My assumption, as I wrote in the bug: scoped capabilities are always exclusive, hence can only be unlocked exclusively, but automatically release underlying mutexes in the right mode.
================
Comment at: lib/Analysis/ThreadSafety.cpp:951
+ }
} else {
+ // We're removing the underlying mutex. Warn on double unlocking.
----------------
delesley wrote:
> aaronpuchert wrote:
> > delesley wrote:
> > > I find this very confusing. A lock here unlocks the underlying mutex, and vice versa. At the very least, some methods need to be renamed, or maybe we can have separate classes for ScopedLockable and ScopedUnlockable.
> > I agree that it's confusing, but it follows what I think was the idea behind scoped capabilities: that they are also capabilities that can be acquired/released. Now since the scoped capability releases a mutex on construction (i.e. when it is acquired), it has to acquire the mutex when released. So the way it handles the released mutexes mirrors what happens on the scoped capability itself.
> >
> > It's definitely not very intuitive, but I feel it's the most consistent variant with what we have already.
> >
> > The nice thing about this is that it works pretty well with the existing semantics and allows constructs such as `MutexLockUnlock` (see the tests) that unlocks one mutex and locks another. Not sure if anyone needs this, but why not?

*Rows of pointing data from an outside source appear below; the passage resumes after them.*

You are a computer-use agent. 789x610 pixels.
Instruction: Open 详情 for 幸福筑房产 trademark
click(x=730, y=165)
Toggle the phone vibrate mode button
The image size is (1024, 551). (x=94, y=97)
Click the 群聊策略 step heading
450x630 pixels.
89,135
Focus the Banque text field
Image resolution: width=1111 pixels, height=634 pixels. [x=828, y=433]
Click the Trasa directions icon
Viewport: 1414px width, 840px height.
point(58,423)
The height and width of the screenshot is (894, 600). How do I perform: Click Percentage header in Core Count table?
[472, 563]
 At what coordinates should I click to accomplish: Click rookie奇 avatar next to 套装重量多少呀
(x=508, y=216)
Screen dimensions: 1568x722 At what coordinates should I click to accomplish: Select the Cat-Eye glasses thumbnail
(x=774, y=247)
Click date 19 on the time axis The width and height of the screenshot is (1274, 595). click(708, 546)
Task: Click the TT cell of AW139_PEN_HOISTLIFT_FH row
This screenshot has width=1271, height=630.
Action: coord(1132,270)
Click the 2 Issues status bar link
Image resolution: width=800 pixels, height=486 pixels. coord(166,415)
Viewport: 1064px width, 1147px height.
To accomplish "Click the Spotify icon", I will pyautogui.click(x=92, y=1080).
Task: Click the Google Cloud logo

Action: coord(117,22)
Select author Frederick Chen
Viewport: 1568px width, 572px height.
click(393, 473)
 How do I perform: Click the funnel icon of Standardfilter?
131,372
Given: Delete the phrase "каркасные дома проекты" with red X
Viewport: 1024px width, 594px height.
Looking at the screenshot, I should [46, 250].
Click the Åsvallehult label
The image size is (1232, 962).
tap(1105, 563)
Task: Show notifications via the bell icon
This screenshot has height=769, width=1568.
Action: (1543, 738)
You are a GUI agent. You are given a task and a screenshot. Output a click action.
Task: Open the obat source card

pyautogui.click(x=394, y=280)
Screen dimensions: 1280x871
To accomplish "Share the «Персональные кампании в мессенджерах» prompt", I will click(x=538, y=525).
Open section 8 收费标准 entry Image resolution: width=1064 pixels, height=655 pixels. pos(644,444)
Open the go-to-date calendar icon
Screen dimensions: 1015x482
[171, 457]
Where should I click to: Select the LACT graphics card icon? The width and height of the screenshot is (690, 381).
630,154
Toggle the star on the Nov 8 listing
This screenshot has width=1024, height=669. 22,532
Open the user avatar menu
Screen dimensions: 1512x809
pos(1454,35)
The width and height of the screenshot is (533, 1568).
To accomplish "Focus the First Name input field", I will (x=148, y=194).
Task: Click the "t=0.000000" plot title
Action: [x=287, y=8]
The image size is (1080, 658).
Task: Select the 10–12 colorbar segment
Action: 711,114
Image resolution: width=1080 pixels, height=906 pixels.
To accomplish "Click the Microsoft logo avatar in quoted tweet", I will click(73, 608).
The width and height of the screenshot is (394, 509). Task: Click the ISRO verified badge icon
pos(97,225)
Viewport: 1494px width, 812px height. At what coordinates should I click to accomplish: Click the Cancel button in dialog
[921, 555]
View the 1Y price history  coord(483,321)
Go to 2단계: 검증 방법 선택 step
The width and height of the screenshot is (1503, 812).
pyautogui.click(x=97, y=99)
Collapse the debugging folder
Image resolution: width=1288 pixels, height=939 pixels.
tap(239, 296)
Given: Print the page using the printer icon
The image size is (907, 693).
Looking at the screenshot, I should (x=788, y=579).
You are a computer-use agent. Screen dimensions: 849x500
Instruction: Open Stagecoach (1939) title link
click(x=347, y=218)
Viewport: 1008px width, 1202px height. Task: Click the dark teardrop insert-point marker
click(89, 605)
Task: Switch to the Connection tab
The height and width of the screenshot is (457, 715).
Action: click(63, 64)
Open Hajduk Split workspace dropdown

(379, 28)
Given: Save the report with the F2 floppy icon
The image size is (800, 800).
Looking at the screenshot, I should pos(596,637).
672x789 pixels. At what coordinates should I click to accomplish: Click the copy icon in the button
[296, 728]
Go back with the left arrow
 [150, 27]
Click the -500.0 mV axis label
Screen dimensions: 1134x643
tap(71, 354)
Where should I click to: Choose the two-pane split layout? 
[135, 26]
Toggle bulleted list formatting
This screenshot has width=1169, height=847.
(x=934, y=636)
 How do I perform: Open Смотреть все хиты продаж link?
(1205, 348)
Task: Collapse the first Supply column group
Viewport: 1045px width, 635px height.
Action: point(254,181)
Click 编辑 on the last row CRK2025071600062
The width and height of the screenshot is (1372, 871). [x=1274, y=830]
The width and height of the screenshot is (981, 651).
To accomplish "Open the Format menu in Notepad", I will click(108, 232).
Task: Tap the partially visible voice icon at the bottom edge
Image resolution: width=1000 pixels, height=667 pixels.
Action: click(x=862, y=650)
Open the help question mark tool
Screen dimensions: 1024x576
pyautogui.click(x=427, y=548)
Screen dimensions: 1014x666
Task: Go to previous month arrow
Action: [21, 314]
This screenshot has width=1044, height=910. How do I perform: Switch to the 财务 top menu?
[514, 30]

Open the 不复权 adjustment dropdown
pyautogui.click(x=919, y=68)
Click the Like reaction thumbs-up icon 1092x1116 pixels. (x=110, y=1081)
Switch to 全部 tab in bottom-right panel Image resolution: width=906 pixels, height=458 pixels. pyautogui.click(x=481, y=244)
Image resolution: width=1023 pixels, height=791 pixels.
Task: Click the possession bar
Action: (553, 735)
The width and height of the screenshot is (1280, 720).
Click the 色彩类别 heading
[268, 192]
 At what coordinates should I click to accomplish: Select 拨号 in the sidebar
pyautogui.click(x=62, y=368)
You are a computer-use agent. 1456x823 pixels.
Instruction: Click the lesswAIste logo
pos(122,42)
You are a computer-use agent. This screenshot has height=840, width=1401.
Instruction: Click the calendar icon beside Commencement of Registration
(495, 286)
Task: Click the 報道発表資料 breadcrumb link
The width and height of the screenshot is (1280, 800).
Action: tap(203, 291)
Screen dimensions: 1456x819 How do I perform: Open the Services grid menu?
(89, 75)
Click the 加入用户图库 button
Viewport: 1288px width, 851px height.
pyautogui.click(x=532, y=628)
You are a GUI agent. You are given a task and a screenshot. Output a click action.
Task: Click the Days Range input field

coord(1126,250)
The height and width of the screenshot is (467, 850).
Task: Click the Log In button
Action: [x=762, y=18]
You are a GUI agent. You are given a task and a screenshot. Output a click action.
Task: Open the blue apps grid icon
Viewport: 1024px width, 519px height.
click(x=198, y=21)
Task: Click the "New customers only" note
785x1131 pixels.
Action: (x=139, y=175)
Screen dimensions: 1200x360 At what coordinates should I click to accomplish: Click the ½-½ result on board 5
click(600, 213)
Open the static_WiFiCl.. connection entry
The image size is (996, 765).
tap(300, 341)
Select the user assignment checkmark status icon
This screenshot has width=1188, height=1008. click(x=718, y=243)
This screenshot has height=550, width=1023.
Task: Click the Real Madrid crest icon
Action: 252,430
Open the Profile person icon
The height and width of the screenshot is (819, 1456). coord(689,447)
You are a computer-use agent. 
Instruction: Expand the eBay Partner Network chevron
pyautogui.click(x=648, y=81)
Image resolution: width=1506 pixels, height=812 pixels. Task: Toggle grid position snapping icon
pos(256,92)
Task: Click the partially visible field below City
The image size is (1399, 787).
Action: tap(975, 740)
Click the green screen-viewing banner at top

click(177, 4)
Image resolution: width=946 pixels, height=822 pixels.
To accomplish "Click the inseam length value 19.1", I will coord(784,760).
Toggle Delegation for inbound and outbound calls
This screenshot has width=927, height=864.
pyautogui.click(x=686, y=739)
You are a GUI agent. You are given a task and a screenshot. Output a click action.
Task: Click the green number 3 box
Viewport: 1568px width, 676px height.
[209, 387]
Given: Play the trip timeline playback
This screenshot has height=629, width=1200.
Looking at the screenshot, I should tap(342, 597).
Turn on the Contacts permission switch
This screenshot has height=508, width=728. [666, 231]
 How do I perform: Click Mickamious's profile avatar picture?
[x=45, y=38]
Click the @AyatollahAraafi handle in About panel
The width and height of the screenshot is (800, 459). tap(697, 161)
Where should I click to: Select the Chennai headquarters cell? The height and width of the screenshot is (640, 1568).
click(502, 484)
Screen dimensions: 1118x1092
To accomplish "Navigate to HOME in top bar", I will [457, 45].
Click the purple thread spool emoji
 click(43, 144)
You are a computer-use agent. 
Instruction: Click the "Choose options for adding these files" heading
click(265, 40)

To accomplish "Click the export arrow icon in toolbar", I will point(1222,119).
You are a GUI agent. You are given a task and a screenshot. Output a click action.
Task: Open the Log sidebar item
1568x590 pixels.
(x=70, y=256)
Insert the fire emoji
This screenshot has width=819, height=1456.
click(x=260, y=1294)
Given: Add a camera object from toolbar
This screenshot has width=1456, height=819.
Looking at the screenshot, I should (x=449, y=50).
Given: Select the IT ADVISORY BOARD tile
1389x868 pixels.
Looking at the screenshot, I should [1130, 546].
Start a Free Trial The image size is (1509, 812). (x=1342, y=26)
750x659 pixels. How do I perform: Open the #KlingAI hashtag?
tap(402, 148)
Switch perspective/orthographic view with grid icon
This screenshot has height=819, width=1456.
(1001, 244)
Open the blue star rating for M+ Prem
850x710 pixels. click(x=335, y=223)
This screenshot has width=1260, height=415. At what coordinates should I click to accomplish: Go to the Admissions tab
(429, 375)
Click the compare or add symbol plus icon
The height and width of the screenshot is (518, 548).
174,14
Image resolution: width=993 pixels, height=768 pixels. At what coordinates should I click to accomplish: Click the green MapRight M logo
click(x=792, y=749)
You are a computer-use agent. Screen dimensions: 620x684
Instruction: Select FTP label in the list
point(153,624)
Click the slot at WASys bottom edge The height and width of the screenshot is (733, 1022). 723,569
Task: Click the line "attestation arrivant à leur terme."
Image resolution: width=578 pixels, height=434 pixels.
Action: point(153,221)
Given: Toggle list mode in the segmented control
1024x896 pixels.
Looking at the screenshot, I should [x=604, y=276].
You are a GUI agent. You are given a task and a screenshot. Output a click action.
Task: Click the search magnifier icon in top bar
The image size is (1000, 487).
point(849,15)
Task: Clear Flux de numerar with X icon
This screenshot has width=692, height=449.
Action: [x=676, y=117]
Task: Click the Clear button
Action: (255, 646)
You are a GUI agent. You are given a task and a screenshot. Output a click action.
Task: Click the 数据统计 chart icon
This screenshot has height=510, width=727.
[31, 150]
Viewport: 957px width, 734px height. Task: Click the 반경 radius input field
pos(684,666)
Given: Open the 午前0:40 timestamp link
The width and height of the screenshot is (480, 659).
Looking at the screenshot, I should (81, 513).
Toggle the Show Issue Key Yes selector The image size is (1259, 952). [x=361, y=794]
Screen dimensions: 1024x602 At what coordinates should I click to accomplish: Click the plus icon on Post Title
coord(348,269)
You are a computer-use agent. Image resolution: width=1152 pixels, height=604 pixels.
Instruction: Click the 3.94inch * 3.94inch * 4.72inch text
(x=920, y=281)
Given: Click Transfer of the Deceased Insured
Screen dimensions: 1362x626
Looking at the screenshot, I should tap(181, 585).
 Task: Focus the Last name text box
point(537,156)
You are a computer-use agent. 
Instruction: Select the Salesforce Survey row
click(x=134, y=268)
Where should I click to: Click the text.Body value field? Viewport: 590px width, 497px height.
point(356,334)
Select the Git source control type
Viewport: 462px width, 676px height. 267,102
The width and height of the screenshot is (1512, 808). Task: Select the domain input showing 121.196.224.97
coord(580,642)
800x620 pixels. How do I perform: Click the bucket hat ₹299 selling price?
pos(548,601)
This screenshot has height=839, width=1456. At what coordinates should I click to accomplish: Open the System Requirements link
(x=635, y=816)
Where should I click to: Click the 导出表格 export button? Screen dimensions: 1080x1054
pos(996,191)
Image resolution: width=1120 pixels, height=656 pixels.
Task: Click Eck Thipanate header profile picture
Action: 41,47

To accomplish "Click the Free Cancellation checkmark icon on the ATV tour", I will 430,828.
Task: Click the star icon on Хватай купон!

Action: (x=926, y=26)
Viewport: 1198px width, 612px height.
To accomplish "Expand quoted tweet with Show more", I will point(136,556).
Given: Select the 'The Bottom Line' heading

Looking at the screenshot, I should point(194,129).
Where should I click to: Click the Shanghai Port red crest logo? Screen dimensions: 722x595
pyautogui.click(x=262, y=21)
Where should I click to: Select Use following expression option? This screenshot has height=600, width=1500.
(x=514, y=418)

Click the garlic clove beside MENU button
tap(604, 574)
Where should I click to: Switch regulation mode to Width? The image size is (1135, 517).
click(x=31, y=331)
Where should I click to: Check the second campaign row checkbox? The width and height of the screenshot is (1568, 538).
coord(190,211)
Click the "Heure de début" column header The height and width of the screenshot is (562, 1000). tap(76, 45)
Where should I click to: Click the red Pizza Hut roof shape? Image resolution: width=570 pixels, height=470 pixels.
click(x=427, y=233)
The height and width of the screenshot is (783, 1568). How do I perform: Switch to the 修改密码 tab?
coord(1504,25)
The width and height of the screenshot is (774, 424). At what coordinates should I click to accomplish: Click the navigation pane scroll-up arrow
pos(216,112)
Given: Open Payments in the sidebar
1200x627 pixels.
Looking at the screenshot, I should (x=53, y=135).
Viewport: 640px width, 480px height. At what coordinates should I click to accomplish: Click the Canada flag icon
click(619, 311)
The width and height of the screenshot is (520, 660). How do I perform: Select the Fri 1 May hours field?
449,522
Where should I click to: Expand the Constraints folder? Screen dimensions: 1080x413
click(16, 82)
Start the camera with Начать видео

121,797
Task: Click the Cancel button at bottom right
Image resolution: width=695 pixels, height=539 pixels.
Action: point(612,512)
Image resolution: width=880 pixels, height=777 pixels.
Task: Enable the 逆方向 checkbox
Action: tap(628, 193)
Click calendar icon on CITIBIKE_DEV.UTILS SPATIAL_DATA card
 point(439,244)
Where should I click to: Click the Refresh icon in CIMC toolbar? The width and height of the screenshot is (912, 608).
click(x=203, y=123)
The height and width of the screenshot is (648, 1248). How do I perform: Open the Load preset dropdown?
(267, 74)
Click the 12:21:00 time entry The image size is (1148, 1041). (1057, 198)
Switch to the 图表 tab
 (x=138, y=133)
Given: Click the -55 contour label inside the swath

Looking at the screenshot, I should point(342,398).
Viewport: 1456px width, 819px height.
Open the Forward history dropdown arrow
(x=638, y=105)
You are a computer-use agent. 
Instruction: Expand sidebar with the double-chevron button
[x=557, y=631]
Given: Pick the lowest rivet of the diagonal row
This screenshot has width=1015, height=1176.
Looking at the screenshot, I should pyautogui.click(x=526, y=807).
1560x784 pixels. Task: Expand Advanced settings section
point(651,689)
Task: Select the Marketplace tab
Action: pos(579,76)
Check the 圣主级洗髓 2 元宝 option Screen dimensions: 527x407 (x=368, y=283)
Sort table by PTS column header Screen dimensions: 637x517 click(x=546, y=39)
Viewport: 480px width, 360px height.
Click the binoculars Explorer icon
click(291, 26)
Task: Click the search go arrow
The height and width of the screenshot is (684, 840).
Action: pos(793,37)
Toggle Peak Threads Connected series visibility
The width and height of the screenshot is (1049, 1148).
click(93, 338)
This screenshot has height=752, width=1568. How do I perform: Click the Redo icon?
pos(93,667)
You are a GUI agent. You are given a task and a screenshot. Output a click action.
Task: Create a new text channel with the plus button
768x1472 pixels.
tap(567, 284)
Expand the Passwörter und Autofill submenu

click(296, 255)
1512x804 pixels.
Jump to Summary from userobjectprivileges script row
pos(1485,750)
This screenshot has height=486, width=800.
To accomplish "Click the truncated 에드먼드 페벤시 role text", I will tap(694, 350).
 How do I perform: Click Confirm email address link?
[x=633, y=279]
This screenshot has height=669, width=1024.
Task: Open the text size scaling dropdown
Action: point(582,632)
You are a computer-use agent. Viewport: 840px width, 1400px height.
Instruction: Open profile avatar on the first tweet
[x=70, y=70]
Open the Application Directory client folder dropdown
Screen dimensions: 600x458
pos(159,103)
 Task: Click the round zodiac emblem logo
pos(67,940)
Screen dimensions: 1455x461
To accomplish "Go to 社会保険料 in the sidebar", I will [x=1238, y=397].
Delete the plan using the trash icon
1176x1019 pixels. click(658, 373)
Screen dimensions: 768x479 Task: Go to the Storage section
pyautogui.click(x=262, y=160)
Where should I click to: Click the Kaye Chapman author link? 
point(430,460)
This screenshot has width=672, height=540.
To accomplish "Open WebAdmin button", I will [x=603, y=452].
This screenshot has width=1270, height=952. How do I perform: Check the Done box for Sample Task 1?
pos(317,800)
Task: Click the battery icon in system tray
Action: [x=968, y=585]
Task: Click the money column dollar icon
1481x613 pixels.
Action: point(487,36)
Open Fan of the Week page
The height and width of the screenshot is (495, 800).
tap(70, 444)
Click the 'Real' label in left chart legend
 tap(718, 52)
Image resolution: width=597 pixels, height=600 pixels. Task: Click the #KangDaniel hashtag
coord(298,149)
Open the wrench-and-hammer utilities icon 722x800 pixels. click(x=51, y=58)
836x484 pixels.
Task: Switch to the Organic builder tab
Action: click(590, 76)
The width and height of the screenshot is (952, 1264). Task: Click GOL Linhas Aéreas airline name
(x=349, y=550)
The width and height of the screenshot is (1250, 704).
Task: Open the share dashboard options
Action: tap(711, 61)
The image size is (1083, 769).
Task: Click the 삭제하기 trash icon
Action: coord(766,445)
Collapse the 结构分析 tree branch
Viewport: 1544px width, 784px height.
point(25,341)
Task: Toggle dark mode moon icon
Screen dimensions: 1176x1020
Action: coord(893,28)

> A scoped_lockable object is not a capability, it is an object that manages capabilities. IMHO, conflating those two concepts is a bad idea, and recipe for confusion. You would not, for example, use a scoped_lockable object in a guarded_by attribute.
>
> Unfortunately, the existing code tends to conflate "capabilities" and "facts", which is my fault. A scoped_lockable object is a valid fact -- the fact records whether the object is in scope -- it's just not a valid capability.
>
> Simply renaming the methods from handleLock/Unlock to addFact/removeFact would be a nice first step in making the code clearer, and would distinguish between facts that refer to capabilities, and facts that refer to scoped objects.
>
>
>
>
Makes sense to me. I'll see if I can refactor some of the code to clarify this.
I think that we should also separate between unlocking the underlying mutexes and destructing the scoped_lockable, which is currently handled via the extra parameter `FullyRemove` of `handleUnlock`.
================
Comment at: lib/Analysis/ThreadSafety.cpp:992
+ FSet.removeLock(FactMan, UnderCp);
+ FSet.addLock(FactMan, std::move(UnderEntry));
+ }
----------------
delesley wrote:
> aaronpuchert wrote:
> > delesley wrote:
> > > Shouldn't this be outside of the else?
> > If we don't find `UnderCp` anymore, the negation should be there already. But I can also keep it outside if you like.
> That's not necessarily true. Not knowing whether a mutex is locked is different from knowing that it is unlocked.
>
> You're probably right in this case, because capabilities that are managed by scoped objects obey a more restricted set of rules. But then, you're also extending the ways in which scoped objects can be used. :-)
>
Emphasis is on "anymore". We know we held `UnderCp` once (on construction) and it has been released since then. Since we have to add the negative capability whenever a lock is removed, it must already be there.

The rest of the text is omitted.